When asked about AMD’s margin structure specifically, CFO Devinder Kumar said:
The client and data center businesses are higher than corporate average and the semi-custom business and graphics as we just said in the last quarter are lower than corporate average, especially graphics consumer side and the data center, GPU side obviously is better.
He was then asked a follow-up question by David Wong: “Great. And our gross margins rising for your microprocessor businesses at the moment?” Here’s Kumar’s answer:
I think earlier in the year this is the second quarter, we are getting the second quarter at 21% guide and our guidance for the year is greater than 41 percent on an annual basis, is what we have stated so far.
AMD clearly has no plans to reduce its microprocessor gross margins. The price structure anticipated by various rumors online is not compatible with statements by the company’s corporate officers.
We don’t know for certain that AMD gained market share, but the company believes it did, and that’s what was forecast by multiple research firms, due to the ongoing Intel CPU shortage. The slight decrease in mobile ASPs that the company noted could have been caused by its entry into the low-end Chromebook market. For Q2 2019, AMD expects revenue of $1.52B, an increase of 19 percent sequentially but down 13 percent year-on-year. The year-on-year decline is expected to be driven by lower semi-custom revenue, partly offset by increased server sales.
The falling semi-custom revenue is to be expected, and AMD told investors it expects semi-custom revenue to decline by approximately 20 percent this year. When AMD first unveiled its semi-custom wins with the Xbox One and PS4, it announced that the revenue deal it had struck with Sony and Microsoft was designed to deliver the highest profits in the first few years, with AMD’s earnings per APU declining at an undisclosed rate thereafter. We would expect to see semi-custom revenue head northward again once the Xbox Next and PS5 hit the market in 2020, while the data center segment may get a boost once 7nm Epyc CPUs hit the market.
A few last interesting tidbits: While Intel had to walk back its data center predictions as overly optimistic during its last conference call, Lisa Su indicated that the data center market was evolving as AMD expected. AMD’s market share is only in the 3-5 percent range, however, which greatly limits its exposure.

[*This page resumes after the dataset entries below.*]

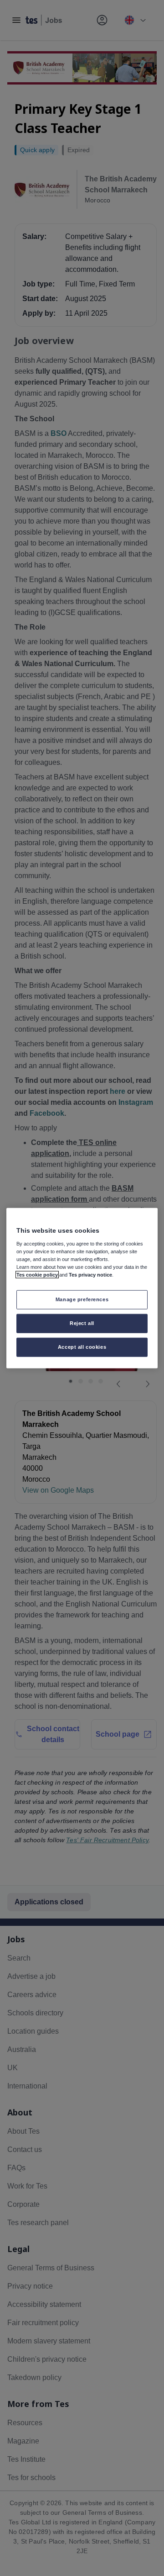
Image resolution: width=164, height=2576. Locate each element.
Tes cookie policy (37, 1274)
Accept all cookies (82, 1346)
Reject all (82, 1322)
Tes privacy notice (90, 1274)
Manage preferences (82, 1299)
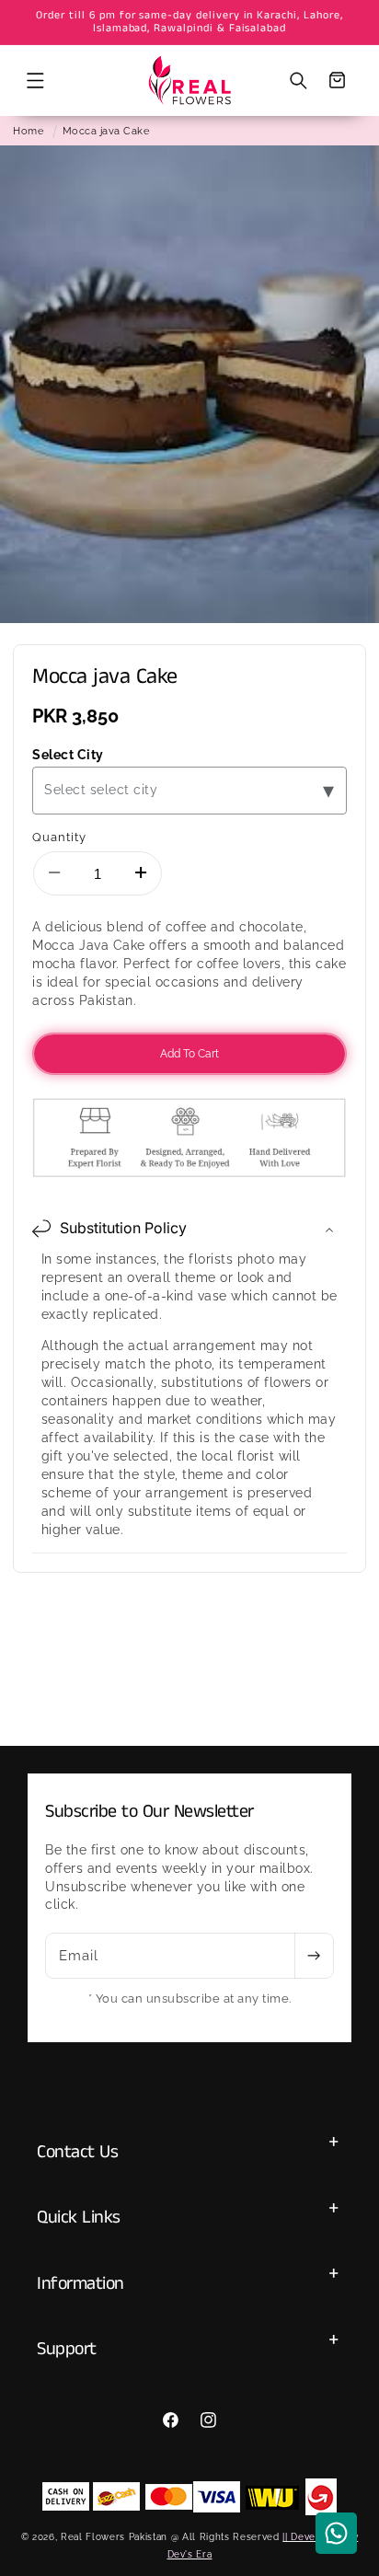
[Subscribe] (313, 1956)
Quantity (59, 836)
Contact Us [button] (77, 2152)
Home (28, 130)
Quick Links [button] (79, 2217)
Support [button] (67, 2349)
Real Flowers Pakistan (114, 2536)
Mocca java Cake (106, 130)
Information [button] (80, 2283)
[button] (35, 80)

Su’s phrasing in a reference to Navi could be read to indicate a midsummer launch. Her exact words: “As we look at the graphics business, again, the channel inventory situation has improved, and so that we expect that the channel will be up here in the second quarter, and then into the second half as we launch Navi.”
Su also articulated a new rough target for AMD’s server market share. “[W]e expect that over the next quarter to six quarters, we would continue to ramp our server market share with a goal of getting the double-digit percentage share.”
AMD’s data center GPU and CPU business are worth a “mid-teens” percentage of revenue. On sales of $1.23B and an assumed 15 percent of revenue, that works out to $184.5B in revenue. Su also stated that sales were roughly even between CPU and GPU, implying revenue in Q1 of ~$92M each.